19. Notices to produce documents:
19.1 If we receive any legally enforceable notice or demand issued by a third party, including the Financial Markets Authority, Inland Revenue Department, New Zealand Stock Exchange, any government statutory body or instrumentality, or any court or tribunal in relation to or in connection with the services you agree to pay our reasonable professional costs and expenses (including legal expenses on a solicitor and own client basis) in complying with or challenging any such notice or demand to the extent that our costs and expenses are not recovered or recoverable from the party issuing the notice or demand.
20. Governing Law
20.1 These Terms of Business shall be governed by, and construed in accordance with, the laws of New Zealand. Any suits, claims, causes of action or disputes arising shall be brought or made in the courts of New Zealand.h
Agreement means the Confirmation of Engagement and these Terms of Business, as amended from time to time.
Business Day means a day of the week other than a Saturday or Sunday, or a bank holiday or public holiday in Auckland, New Zealand and not any day in the period commencing on 24 December in any year and ending on 5 January in the following year.
MedCapital, “we” “us” and “our” refer to Atlas Wealth Limited, its agents, successors and assignees.
Membership Fee means the annual membership fee payable by you for the Services as set out in the Confirmation of Engagement.
Related Companies has the meaning in section 2 (3) of the Companies Act 1993
Services means all services provided to You by MedCapital as set out the Confirmation of Engagement.
Terms of Business means these Terms of Business as amended from time to time in accordance with clause 17.
You and “your” refers to you, our client, and, in the case of joint clients, includes each of you jointly and severally.

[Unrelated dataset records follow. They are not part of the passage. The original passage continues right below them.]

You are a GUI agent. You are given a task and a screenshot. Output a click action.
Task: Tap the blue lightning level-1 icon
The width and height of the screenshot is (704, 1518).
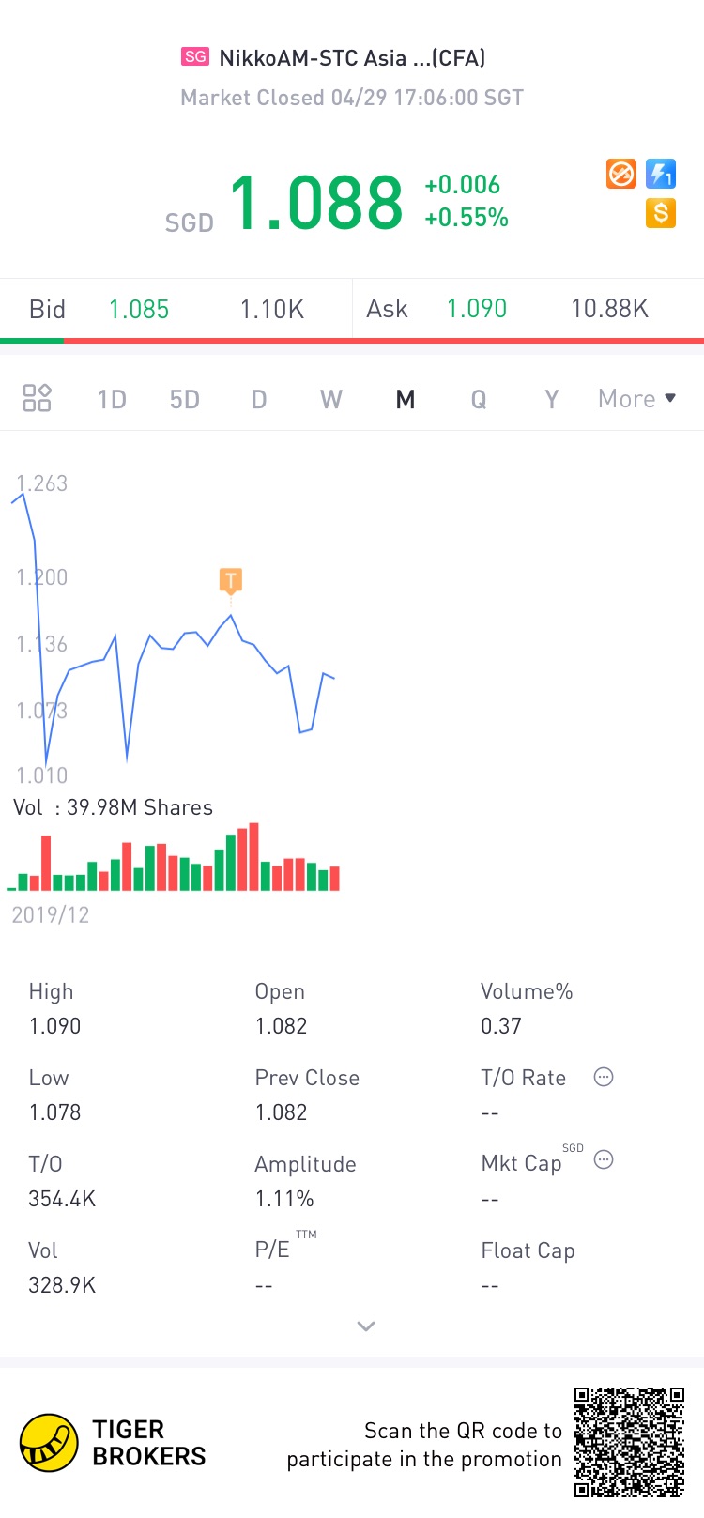tap(661, 174)
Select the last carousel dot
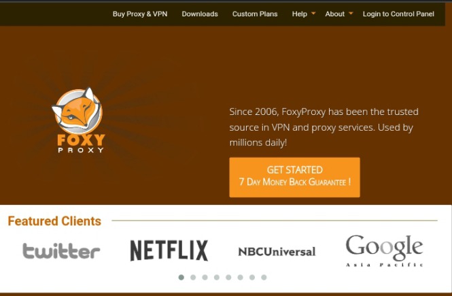The image size is (452, 296). pyautogui.click(x=264, y=277)
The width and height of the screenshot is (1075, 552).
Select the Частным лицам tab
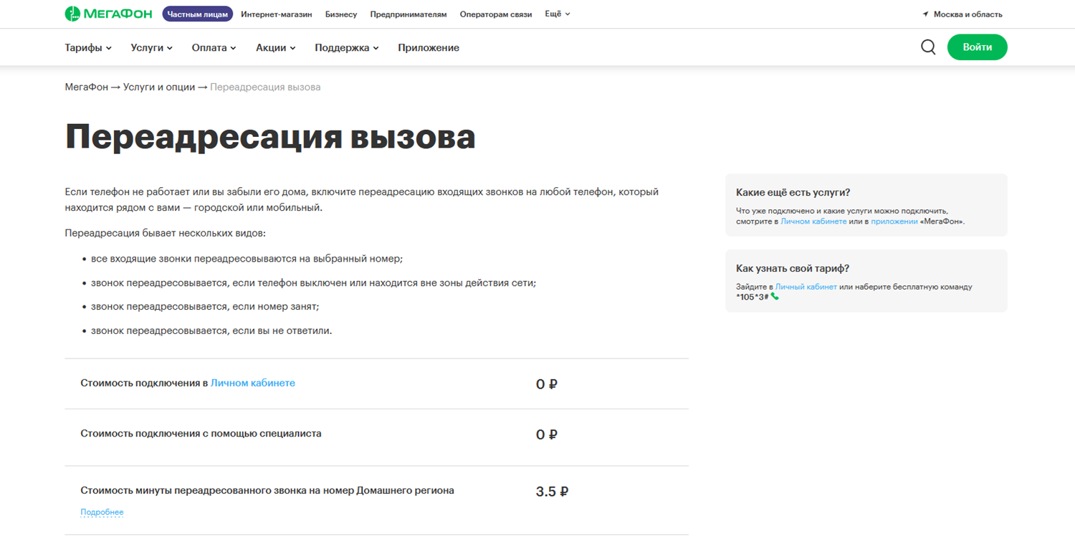coord(197,14)
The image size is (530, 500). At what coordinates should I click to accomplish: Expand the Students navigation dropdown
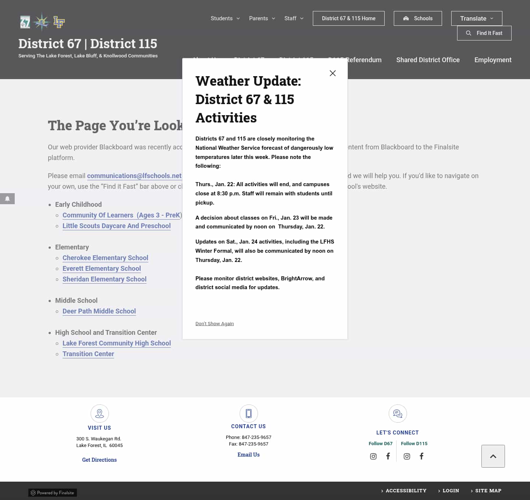point(225,18)
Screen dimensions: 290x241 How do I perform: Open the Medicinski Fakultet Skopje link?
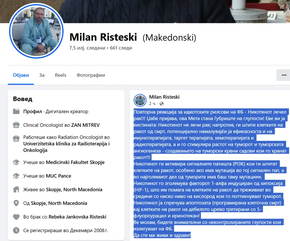pos(75,162)
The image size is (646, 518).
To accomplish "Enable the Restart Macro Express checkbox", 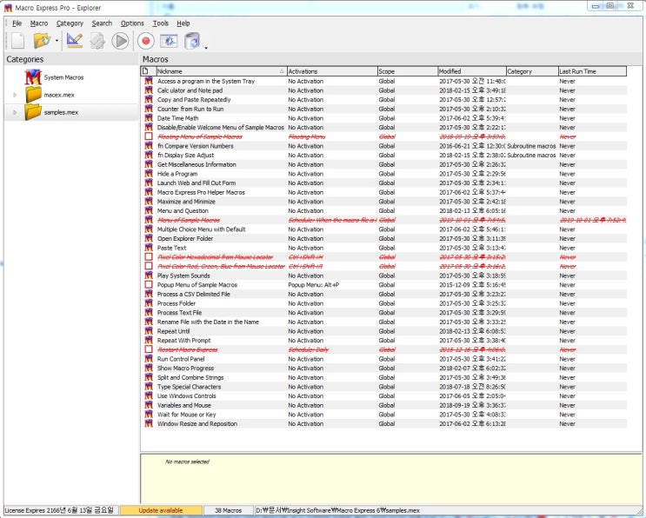I will point(149,349).
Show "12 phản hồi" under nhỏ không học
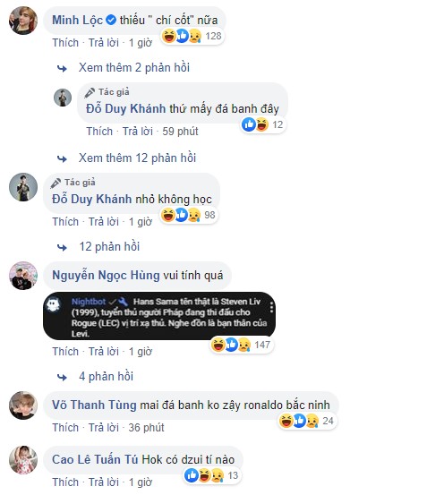This screenshot has width=444, height=495. (109, 246)
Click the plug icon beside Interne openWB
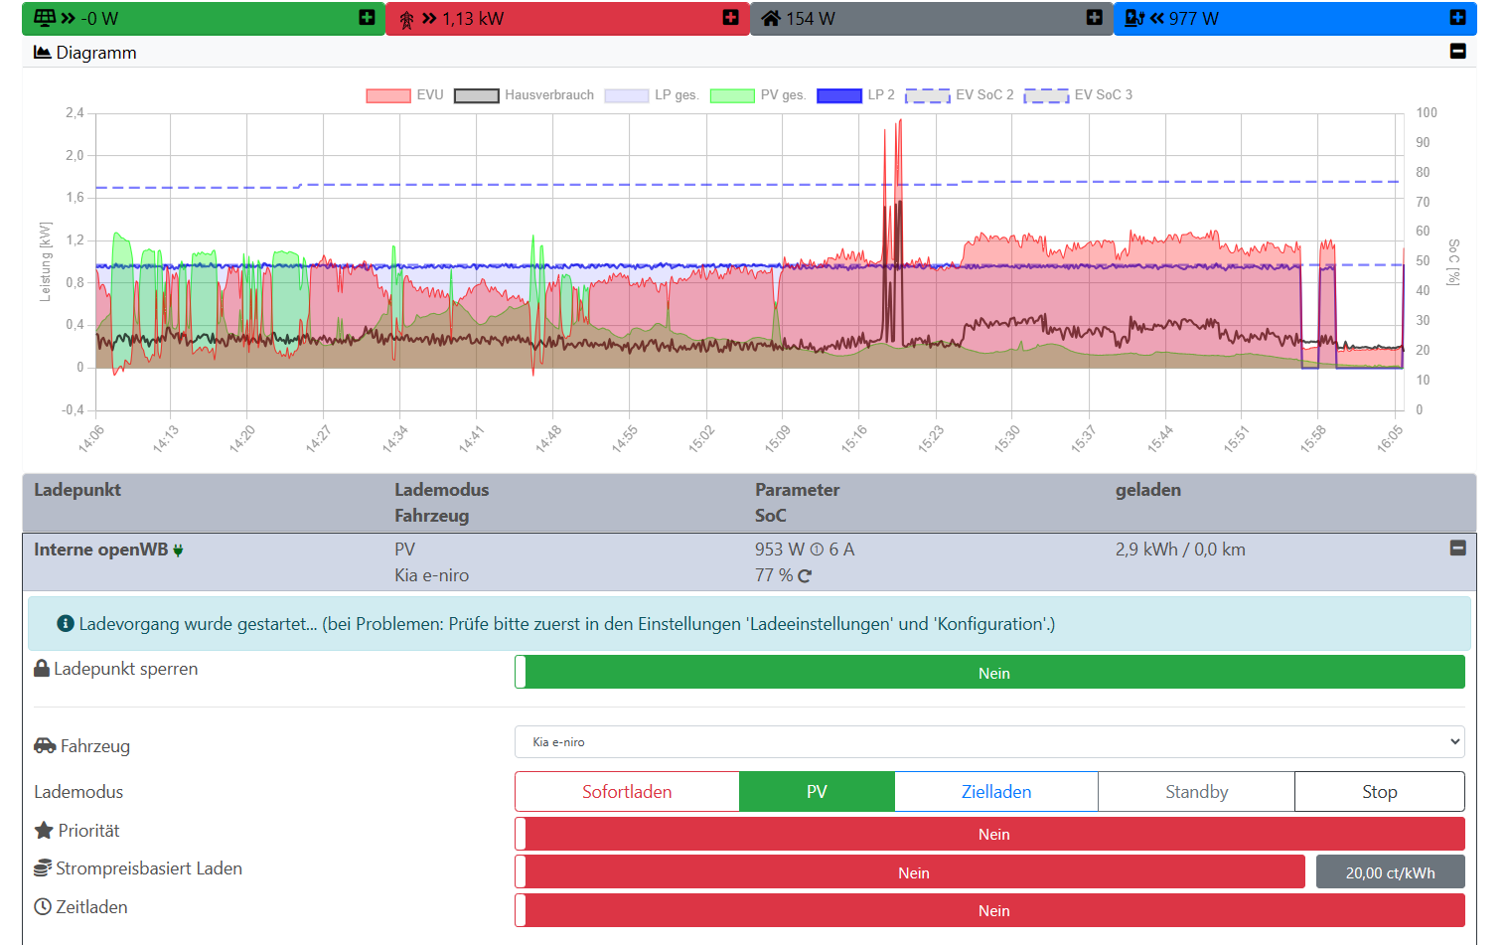Image resolution: width=1507 pixels, height=945 pixels. pyautogui.click(x=178, y=551)
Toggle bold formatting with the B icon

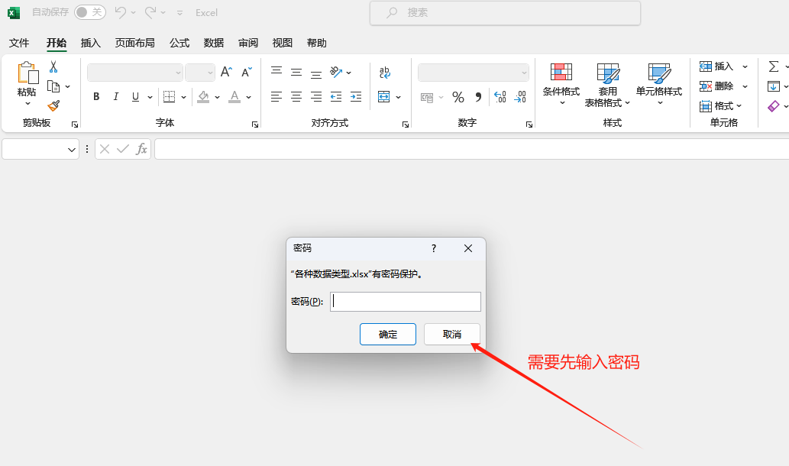(96, 96)
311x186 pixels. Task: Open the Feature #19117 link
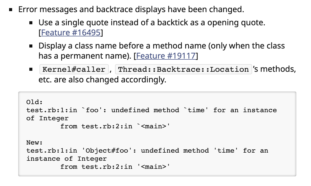pyautogui.click(x=166, y=56)
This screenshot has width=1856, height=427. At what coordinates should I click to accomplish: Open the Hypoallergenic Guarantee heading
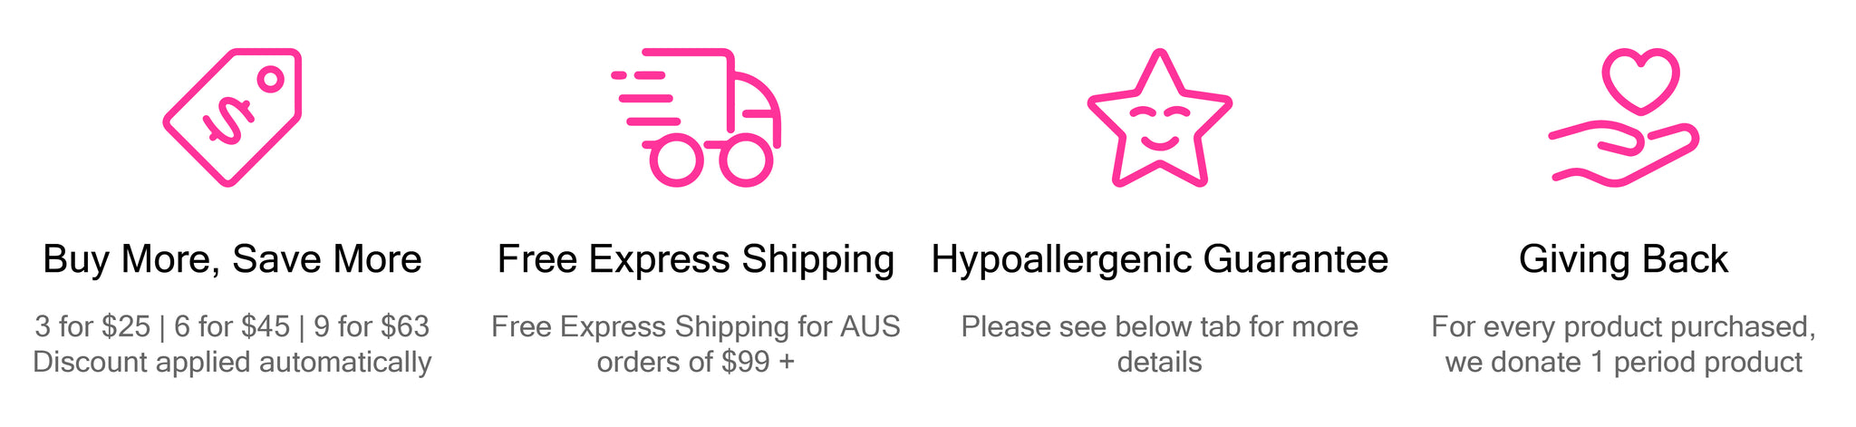(1160, 259)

22.1 Unless the context otherwise requires or as specifically otherwise stated:
a) The terms defined in the Confirmation of Engagement have the same meaning in these Terms of Business;
b) headings to clauses are included for ease of reference only and are not to have any effect on construction or interpretation;
c) “including” and similar words do not imply any limitation;
d) references to any form of law are to New Zealand law, including as amended or re enacted at any time or from time to time;
e) a reference to a party or a person includes any form of entity and their respective successors, representatives, permitted assigns and substitutes;
f) a reference to a person includes an individual, firm, company, corporation or unincorporated body of persons, or any authority, in each case whether or not having separate legal personality, and a reference to a company includes a person;
g) every right, power and remedy of a party remains unrestricted and may be exercised without prejudice to each other at any time;
h) the singular includes the plural and vice versa;
i) monetary amounts are in New Zealand dollars unless otherwise specified;
j) New Zealand times and dates apply; and references to a month or a year are references to a calendar month or year, as the case may be;
k) references to sections, clauses, schedules, annexes and other identifiers are to those in this Agreement, and form part of this Agreement;
l) references to any agreement or deed will include any agreement or deed which amends or replaces it;
m) this Agreement is not to be construed to the disadvantage of a party because that party was responsible for its preparation; and
n) “written” and “in writing” include any means of reproducing words, figures or symbols in a tangible and visible form.